Problem statement.
Wherever the string "text" shows up in the data below, copy the whole line.
Dataset records below:
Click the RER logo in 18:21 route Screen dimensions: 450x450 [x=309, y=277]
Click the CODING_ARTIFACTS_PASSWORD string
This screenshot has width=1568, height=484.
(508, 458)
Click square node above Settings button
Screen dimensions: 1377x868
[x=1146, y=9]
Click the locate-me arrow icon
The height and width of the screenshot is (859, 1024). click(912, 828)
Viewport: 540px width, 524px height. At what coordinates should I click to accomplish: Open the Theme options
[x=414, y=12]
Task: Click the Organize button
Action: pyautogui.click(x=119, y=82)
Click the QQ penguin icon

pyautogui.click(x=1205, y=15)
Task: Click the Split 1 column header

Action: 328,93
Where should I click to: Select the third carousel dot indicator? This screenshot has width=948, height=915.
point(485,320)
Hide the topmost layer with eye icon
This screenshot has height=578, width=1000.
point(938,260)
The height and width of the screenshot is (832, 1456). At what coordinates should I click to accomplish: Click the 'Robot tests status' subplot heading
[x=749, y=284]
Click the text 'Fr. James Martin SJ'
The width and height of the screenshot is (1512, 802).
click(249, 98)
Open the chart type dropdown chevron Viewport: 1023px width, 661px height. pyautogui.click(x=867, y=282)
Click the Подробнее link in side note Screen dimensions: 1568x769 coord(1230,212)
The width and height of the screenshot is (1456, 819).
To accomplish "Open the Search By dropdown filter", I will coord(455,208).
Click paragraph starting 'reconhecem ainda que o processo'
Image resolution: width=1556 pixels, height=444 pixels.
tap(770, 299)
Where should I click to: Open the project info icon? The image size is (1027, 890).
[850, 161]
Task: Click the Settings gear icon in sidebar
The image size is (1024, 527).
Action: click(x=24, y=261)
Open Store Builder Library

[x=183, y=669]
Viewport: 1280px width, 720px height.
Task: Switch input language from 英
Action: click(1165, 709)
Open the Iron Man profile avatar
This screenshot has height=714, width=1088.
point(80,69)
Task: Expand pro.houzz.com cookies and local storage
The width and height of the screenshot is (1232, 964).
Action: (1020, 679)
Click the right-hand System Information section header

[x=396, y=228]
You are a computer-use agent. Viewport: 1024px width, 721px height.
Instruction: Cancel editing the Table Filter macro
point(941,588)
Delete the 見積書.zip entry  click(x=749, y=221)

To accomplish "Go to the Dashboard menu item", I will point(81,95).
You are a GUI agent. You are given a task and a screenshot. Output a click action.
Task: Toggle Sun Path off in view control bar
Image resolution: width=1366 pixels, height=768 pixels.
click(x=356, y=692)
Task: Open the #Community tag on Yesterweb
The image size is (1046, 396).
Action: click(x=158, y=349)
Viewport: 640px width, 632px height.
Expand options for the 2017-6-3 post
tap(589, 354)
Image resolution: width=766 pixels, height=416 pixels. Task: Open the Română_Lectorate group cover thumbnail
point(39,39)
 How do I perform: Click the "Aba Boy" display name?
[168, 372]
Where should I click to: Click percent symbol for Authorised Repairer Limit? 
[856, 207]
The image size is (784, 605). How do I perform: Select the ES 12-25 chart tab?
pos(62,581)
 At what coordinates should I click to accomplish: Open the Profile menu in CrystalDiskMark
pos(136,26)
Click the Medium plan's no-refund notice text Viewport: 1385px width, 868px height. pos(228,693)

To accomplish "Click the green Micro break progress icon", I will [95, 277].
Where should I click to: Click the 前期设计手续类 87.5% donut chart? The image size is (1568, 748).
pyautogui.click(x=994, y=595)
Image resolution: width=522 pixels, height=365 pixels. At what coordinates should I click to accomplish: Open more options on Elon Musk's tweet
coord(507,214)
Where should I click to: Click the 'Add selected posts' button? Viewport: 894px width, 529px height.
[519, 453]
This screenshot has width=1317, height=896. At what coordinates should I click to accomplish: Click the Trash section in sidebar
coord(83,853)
End of Dataset records.
Response for this exercise.
Click the text 'Fr. James Martin SJ'
Click the Medium plan's no-refund notice text Viewport: 1385px width, 868px height. pos(228,693)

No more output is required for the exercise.